Chiara Tamagno è un’altra docente di lettere soprannumeraria del Copernico. «È tutta questione - dice - di anzianità nello stato, non anagrafica, di punteggi in base al numero dei figli. Valutare la qualità del lavoro è di là da venire. Più che per me sono amareggiata per i miei studenti».
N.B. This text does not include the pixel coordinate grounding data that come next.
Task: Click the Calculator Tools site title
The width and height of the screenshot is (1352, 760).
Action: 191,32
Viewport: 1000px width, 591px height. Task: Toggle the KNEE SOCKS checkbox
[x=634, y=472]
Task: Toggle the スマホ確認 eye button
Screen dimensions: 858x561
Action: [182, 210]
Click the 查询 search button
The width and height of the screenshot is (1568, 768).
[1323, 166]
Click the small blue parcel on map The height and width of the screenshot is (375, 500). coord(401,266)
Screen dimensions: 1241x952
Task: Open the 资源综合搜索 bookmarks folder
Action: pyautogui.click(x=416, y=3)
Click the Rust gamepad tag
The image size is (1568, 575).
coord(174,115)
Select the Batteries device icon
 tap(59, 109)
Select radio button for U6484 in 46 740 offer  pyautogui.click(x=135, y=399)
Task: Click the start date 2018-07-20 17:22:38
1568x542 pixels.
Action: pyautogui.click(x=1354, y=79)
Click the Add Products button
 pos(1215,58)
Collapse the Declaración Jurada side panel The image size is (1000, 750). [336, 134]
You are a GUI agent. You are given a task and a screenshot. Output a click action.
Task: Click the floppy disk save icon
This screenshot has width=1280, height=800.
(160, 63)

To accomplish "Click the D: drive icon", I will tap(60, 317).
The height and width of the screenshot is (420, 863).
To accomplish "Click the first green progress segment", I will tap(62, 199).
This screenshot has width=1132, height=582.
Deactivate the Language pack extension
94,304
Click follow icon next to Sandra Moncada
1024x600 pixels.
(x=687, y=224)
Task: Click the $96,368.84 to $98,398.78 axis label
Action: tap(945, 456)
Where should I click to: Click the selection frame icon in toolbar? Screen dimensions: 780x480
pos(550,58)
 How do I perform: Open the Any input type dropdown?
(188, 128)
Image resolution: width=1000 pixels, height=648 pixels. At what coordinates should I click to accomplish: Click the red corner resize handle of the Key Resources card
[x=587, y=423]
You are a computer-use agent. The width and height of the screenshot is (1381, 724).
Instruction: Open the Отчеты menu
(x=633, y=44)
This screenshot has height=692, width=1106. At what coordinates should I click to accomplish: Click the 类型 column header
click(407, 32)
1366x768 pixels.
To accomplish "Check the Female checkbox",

I tagli colpiscono in modo pesante istituti professionali e tecnici. E particolarmente penalizzata è la categoria degli insegnanti tecnico pratici, le cui ore sono state in certi casi quasi azzerate (nel biennio tecnico si è passati da 9 a 2). «Della mia classe di concorso, C32, laboratorio tecnologico, che negli anni ha coperto qualsiasi necessità, dalla meccanica all’informatica - racconta Antonio Mandarano, che ha portato l’Itis Avogadro a vincere una quantità di concorsi nazionali sul tema della sicurezza - nella mia scuola siamo in 11: a regime resteremo in 5». Mandarano quest’anno resisterà. «Ma il prossimo no, abbiamo fatto i conti. Se mi sposassi, invece, con 6 punti in più passerei davanti a un collega, se facessi arrivare qui mia madre dal Sud lo stesso. Ma sono criteri? Ho iniziato a insegnare a 20 anni, ne sono trascorsi 24. Ho fatto di tutto, mi sono adeguato a tutte le richieste di aggiornamento. Ora, mi dicono che quel che resta del mio lavoro lo dovrà svolgere un laureato». Nelle scuole dei posti occupati da precari neppure si parla. «In Piemonte su 45 mila docenti, 9000 sono precari. Chiaro che chi non lavorerà saremo noi», dice Giulia Bertelli dei Precari Autoconvocati Torino. «Dei 250 che lo scorso anno sono scesi in piazza con noi, hanno lavorato in 15».